3. Take some chances. I've found that when I do something I wouldn't ordinarily choose to do it opens up channels of possibility and creativity. A month ago a friend at church asked me if I wanted to learn to run the sound system in our 400-seat sanctuary. You can ask my family about my technical chops, and they'll start to laugh nervously. Ask me to bake a cake, feed your parrot or listen to your problems, and I'm so there. I leave the technical stuff to my husband, who's very, very good at it. But you know what? Running the sound system was so far outside my comfort zone I knew I had to say yes. I've been apprenticing with Richard for a few weeks, and I'll fly solo at the Memorial Day weekend service. At the very least, the experience might be good fodder for a blog post!
4. Care for others. My church, First Congregational Church, United Church of Christ in Boulder, has been such a blessing for me and my family. Apart from the wonderful preaching and teaching we receive and the extended family we've found there, the many opportunities to serve are so important to feeling that we can be a resource to others. If you feel that you're not contributing and therefore not valuable, I encourage you to volunteer. Even if church is not your thing, there are so many organizations in need of volunteer labor. I can guarantee you that you will receive more than you give.

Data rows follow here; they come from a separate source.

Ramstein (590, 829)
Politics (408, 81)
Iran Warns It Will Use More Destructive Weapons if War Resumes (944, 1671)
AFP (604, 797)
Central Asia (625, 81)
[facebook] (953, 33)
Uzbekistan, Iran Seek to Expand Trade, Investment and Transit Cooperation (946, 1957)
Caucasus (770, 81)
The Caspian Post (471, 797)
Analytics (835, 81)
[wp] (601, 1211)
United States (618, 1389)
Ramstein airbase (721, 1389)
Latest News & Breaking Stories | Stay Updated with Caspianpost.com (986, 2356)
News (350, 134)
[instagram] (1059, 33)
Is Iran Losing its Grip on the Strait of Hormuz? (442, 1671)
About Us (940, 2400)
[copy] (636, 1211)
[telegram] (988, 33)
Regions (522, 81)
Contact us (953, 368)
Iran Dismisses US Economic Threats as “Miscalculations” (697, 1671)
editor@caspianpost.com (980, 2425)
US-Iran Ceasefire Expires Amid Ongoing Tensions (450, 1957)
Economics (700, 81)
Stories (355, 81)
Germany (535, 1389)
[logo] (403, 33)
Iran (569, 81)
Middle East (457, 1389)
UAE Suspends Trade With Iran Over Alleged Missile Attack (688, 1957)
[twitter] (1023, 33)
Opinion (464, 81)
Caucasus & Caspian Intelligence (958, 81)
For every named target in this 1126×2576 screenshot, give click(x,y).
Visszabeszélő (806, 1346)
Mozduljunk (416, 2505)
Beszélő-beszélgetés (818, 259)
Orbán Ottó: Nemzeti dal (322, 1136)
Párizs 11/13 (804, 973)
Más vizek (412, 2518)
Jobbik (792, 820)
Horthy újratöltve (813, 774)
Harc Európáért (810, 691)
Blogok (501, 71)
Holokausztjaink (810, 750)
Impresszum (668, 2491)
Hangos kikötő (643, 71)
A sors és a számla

5. Care for yourself. Developing a routine of self-care is so important for people who are in transition. All the years I was at home with my kids, I made a point to get up well before they did to do my spiritual practice, a little yoga or other exercise, or some writing. I would also be showered and dressed before my kids went to school. It kept me linked, on my terms, to the workaday world. Going to networking meetings or to my new volunteer gig at the wildlife rehabilitation center is how I keep myself in a good groove as my new job and I find each other.
This is by no means an exhaustive list. In the future I plan to write about teachers and books that have helped me discover my value.